You may think it's a little nutty to go to these extremes, but the sort of work we did demanded it. Film was "analyzed" on Kodak PVACs then printed on long roll (~575 ft) printers - any shift along the way meant that a lot of paper was going in the trash.
We even did semi-random screening of image stability a couple times a year. The point of this was in case we ran into some undetected chemical or water problem that affected image stability - we would hope to learn about it within several months, as opposed to years later when customers might begin returning defective prints.
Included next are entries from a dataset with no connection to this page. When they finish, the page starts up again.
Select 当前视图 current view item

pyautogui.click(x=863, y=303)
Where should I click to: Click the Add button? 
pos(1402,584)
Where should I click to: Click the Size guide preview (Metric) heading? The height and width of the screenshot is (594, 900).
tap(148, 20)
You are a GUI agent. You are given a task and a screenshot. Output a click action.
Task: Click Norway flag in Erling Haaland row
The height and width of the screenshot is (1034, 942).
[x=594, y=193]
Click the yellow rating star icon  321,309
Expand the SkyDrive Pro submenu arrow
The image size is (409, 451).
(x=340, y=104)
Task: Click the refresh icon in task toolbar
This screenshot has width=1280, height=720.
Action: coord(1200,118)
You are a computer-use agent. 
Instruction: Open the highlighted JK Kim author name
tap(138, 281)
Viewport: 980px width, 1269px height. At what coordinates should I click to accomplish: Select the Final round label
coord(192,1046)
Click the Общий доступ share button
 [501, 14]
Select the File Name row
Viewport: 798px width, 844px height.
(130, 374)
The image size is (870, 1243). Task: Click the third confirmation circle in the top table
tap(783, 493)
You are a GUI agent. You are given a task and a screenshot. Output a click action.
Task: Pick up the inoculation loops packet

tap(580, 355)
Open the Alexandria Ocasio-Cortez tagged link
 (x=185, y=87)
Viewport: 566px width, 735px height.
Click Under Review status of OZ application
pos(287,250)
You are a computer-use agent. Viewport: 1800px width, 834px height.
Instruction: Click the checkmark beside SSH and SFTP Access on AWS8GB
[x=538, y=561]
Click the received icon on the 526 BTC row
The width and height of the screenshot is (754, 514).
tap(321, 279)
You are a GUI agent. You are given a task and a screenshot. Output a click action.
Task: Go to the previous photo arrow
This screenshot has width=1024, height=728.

In later years, when optical printing went out of favor, machines such as the Noritsu "print to process" machines were not so sensitive to chemical process variations. They had built-in calibration routines where the the machine could "read" its own step wedge results and make corrections to the printing exposure. So instead of correcting a chemical problem right away, one could just run a machine recalibration and the printed work would come right back to aim. For details on how this works, each machine came with about an 8 inch tall stack of printed manuals.
I fear I went beyond the layman's level, but the gist is that your "calibrations," or whatever you want to call them, are sort of a tradeoff between your desired level of control vs what it is reasonable to pay for. Since photofinishing is not usually a life and death situation, the economics of your business usually decide.
Hope I didn't bore everyone too much.